PROBLEM DETAILS —
Everything from the line containing "Where should I" to the end of the listing, both included, should be returned exactly, apart from the pictures.

INPUT MATERIAL —

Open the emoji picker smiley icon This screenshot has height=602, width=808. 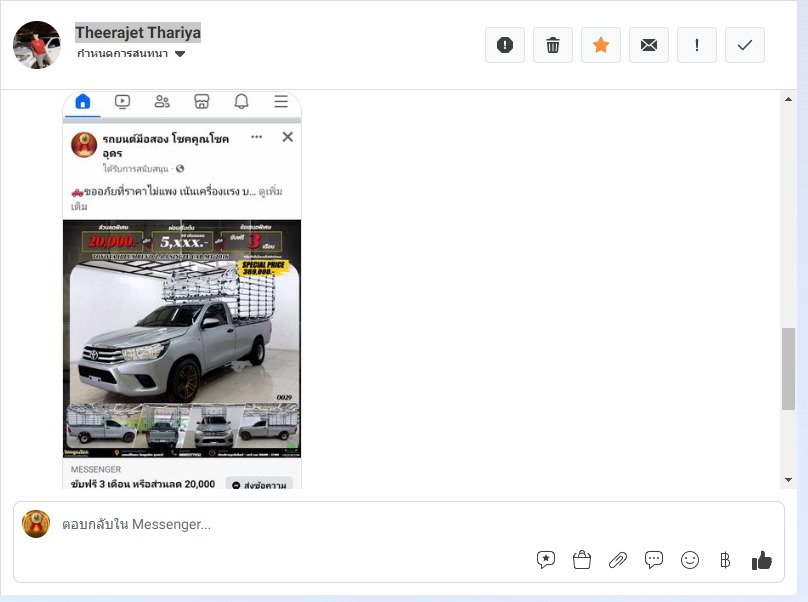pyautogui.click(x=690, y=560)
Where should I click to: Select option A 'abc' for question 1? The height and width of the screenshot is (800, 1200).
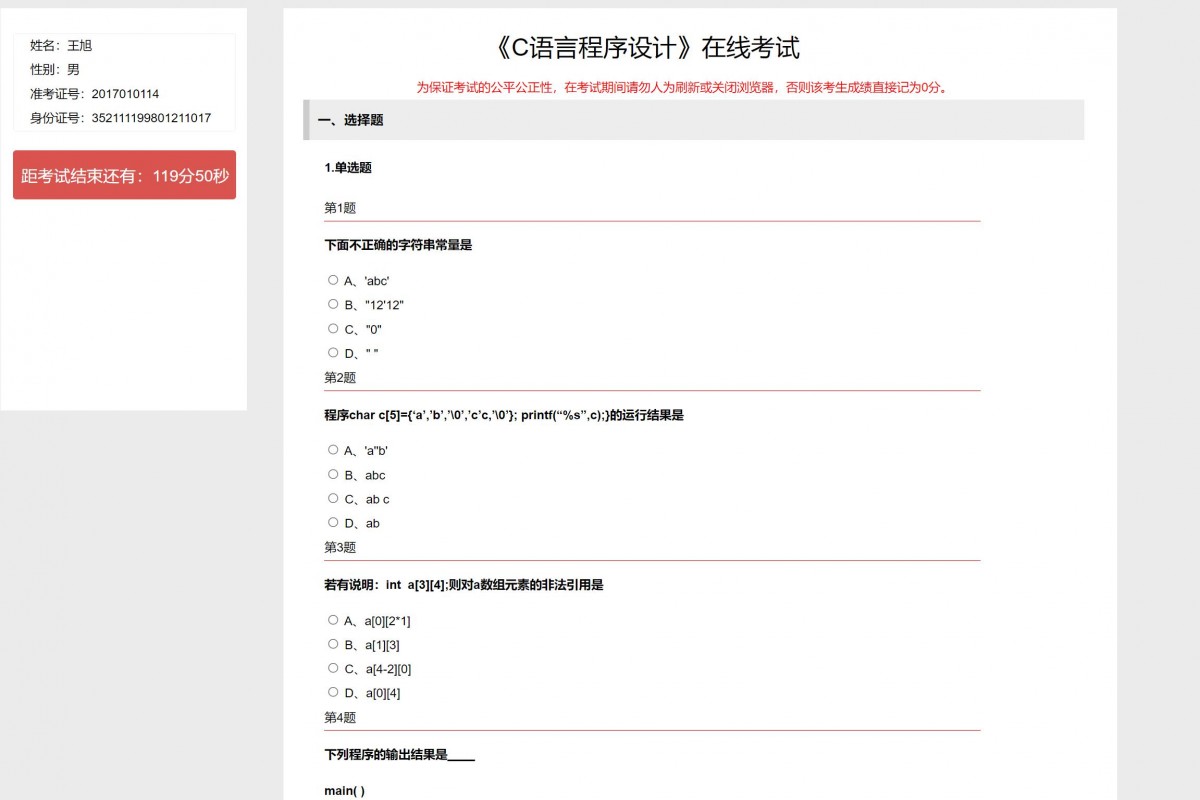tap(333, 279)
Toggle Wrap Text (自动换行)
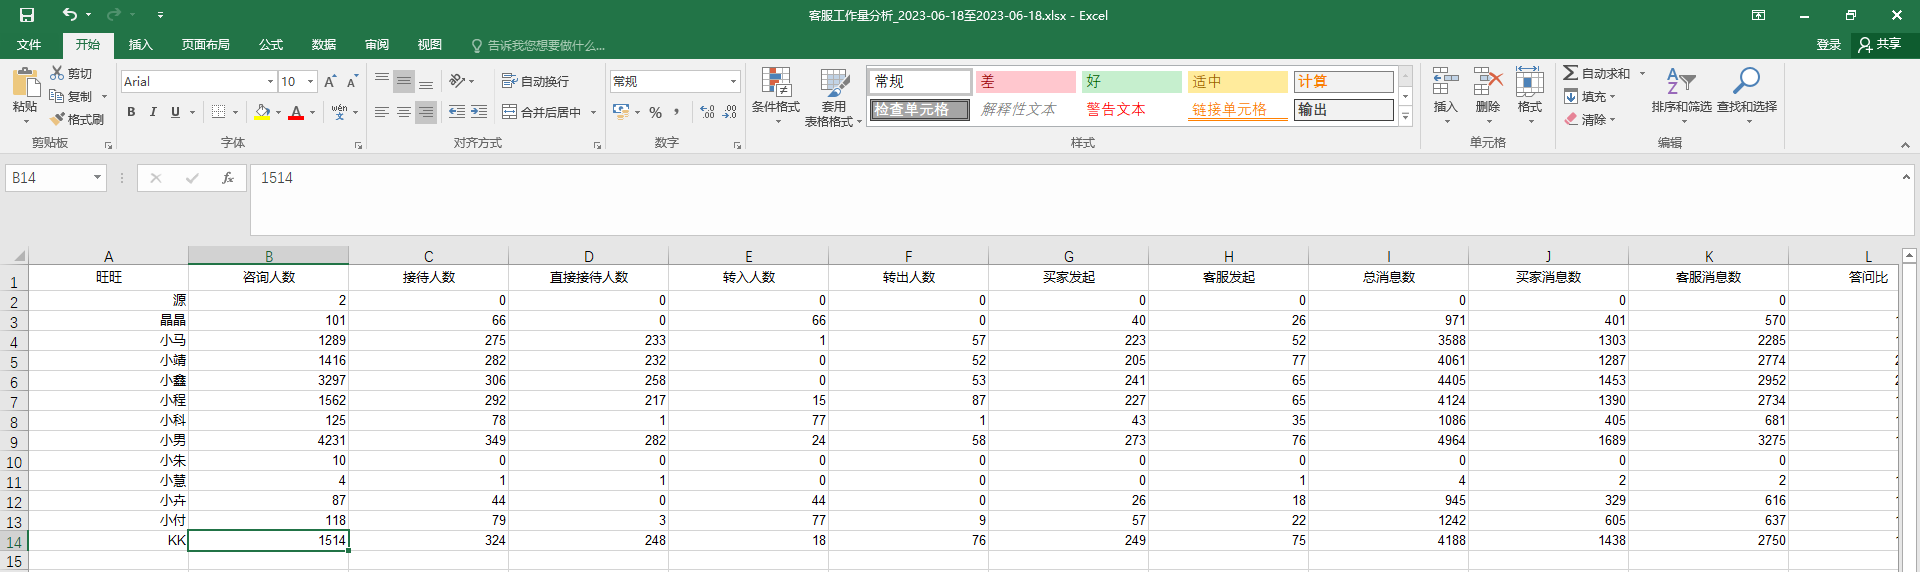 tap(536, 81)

FINAL ANSWER —
Where should I click to: Select option A 'abc' for question 1? The height and width of the screenshot is (800, 1200).
tap(333, 279)
Toggle Wrap Text (自动换行)
 tap(536, 81)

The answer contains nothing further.